I loved horror movies when I was a kid.
It’s one of those facts about myself that I often forget. Sure, I always recall the story of how a children’s version of Bram Stoker’s Dracula was the first chapter book I ever read. What I don’t typically remember is how I loved terrifying flicks as early as the age of seven, including Alien, Nightmare on Elm Street, and the somewhat campy House.
How I had access to all of those definitely-not-age-appropriate flicks, I cannot explain.
As an adult I’ve lost my taste for outright gore that accompanied some of the horrific films of my youth. You’d never catch me watching a Saw flick. Maybe part of that is never knowing if gore will be accompanied by the spectre of sexual violence to make it seem extra frightening. I’m generally looking for equal opportunity murder that doesn’t threaten anyone’s agency.
That reticence doesn’t have to rule out every horror flick. Something I’m trying to remind myself in 2023 that I don’t have to finish everything I start. There’s no prize for finishing a terrible comic or sitting through a bad movie. There’s no harm in checking out the huge swatch of modern horror out in the past decade – if it turns me off, I can turn it off.
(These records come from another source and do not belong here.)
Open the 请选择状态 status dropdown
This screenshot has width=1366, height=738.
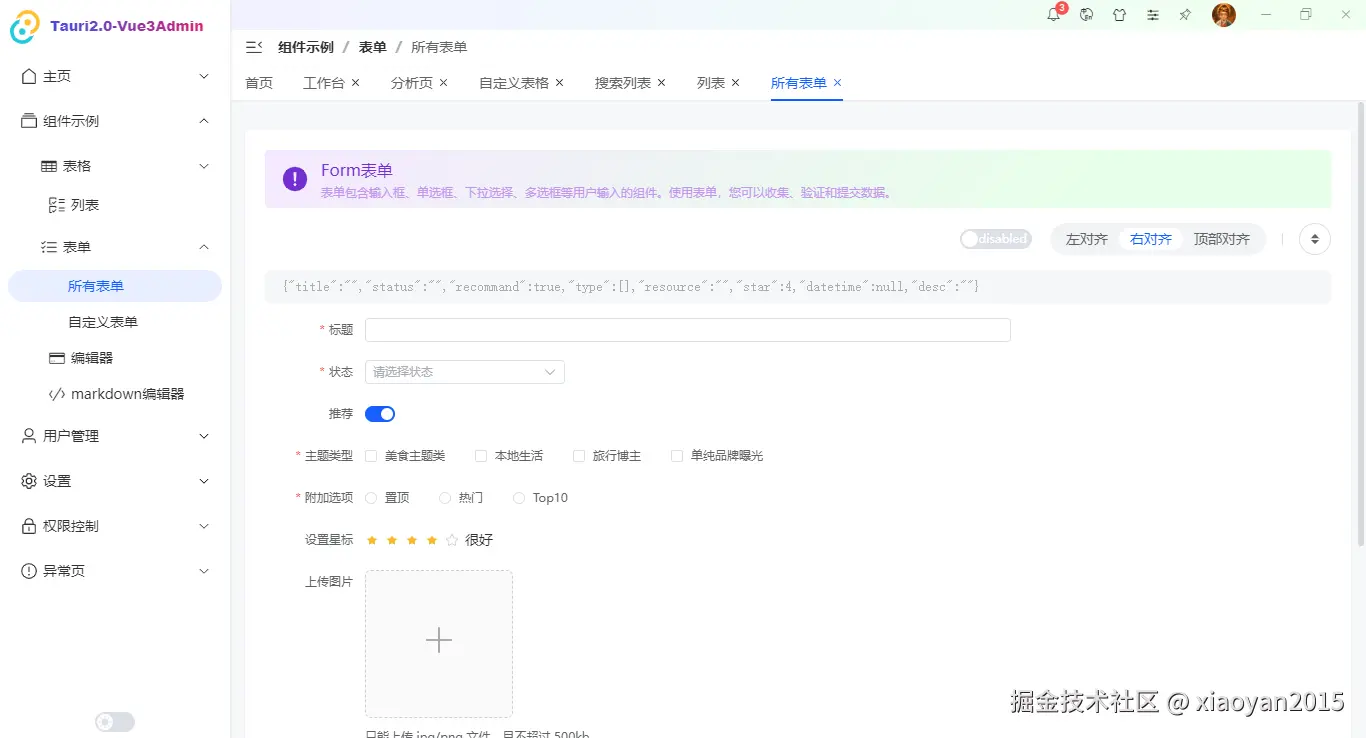pos(464,371)
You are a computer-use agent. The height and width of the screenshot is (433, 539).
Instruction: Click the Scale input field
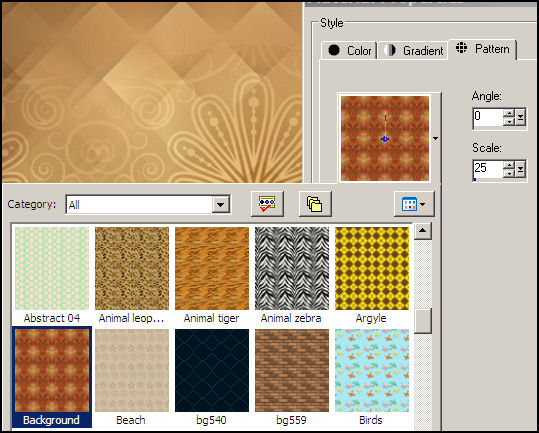coord(488,169)
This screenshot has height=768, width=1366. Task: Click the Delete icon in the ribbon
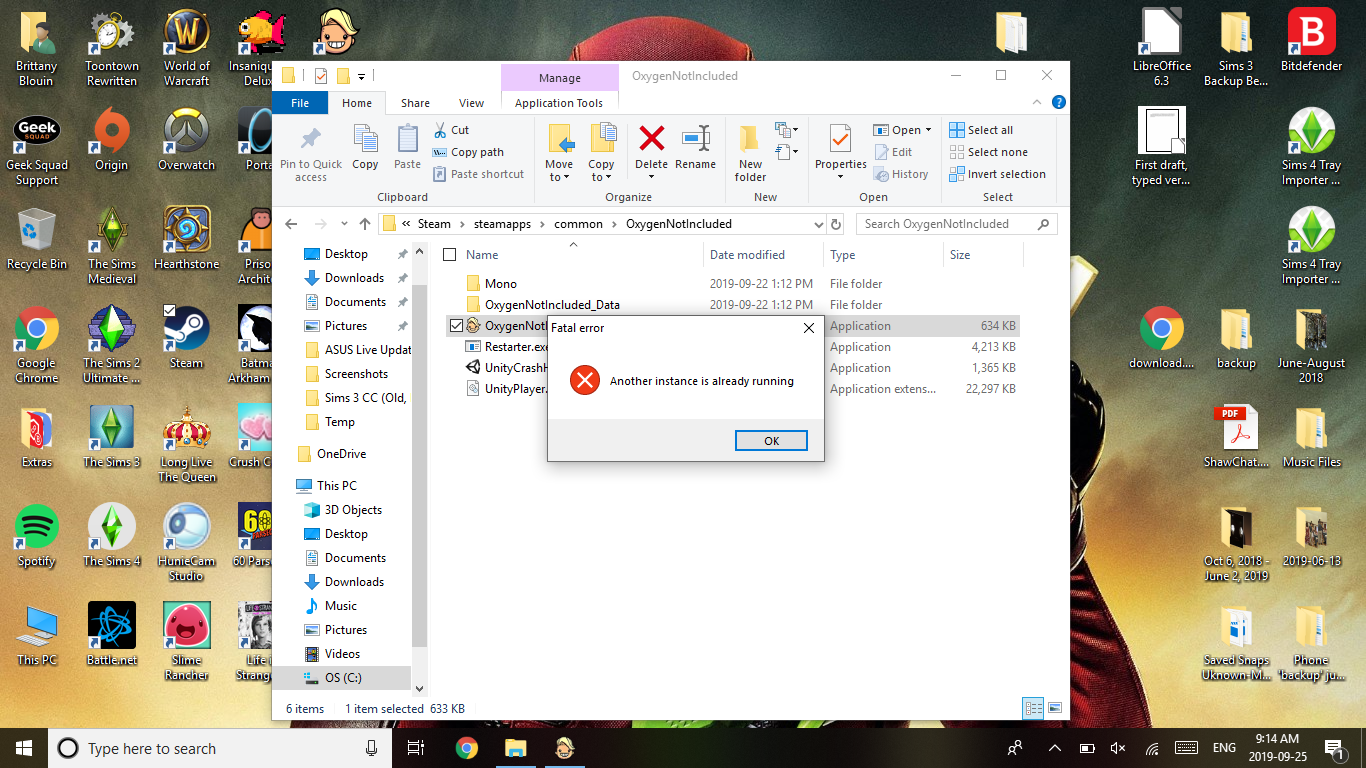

That is how I found myself sitting down with The Night House this week. Why was it my first choice? I have no idea. I had never heard of it before. I couldn’t tell you how I found it.
All I know is that once I saw that it starred Rebecca Hall I was down to watch it. I am absolutely devoted to Hall ever since seeing her in The Prestige. I think she is one of the major relatively-unsung talents of the past decade of film. She can make any character instantly sympathetic or completely reviled.
The Night House was an absolutely riveting suspense thriller. I’m not always a movie viewer with a lot of patience for slowly-simmering plots, but I could not tear myself away from this movie! It slowly unravels an elegant, surprising, and ultimately satisfying central mystery. I was constantly guessing and revising my guesses as the tension simmered.
Much of this David Bruckner film is Rebecca Hall alone with the camera, often in complete silence. I can think of few other actresses of her generation that could make that work. It’s not just her ability to hold attention on screen, but to project so much complexity and inner life with so few words and actions.
I’m not sure I would place this in the realm of modern horror with a capital “H.” While there are some scary moments and shocking imagery, I was often reminded of Hitchcock’s version of horror – as much about the tension as the release.
(Extremely vague spoilers follow, which will give away the opening premise of the film and send you in with a few expectations – but spoil none of the plot. You’ve been warned!)
The Night House opens on Hall’s character Beth, who is alone in a house built on the edge of a large, calm lake. She is plagued with grief and anxiety in the wake of fresh trauma. Her grip on reality seems to be tenuous as she tries to return to some sense of normalcy while struggling through a still-fresh state of shock.
That’s a large part of why the film worked so well for me. Shock and grief are emotions with physiological ramifications. They change the way we see the world – both in their most-acute moments and in its long, murky wake.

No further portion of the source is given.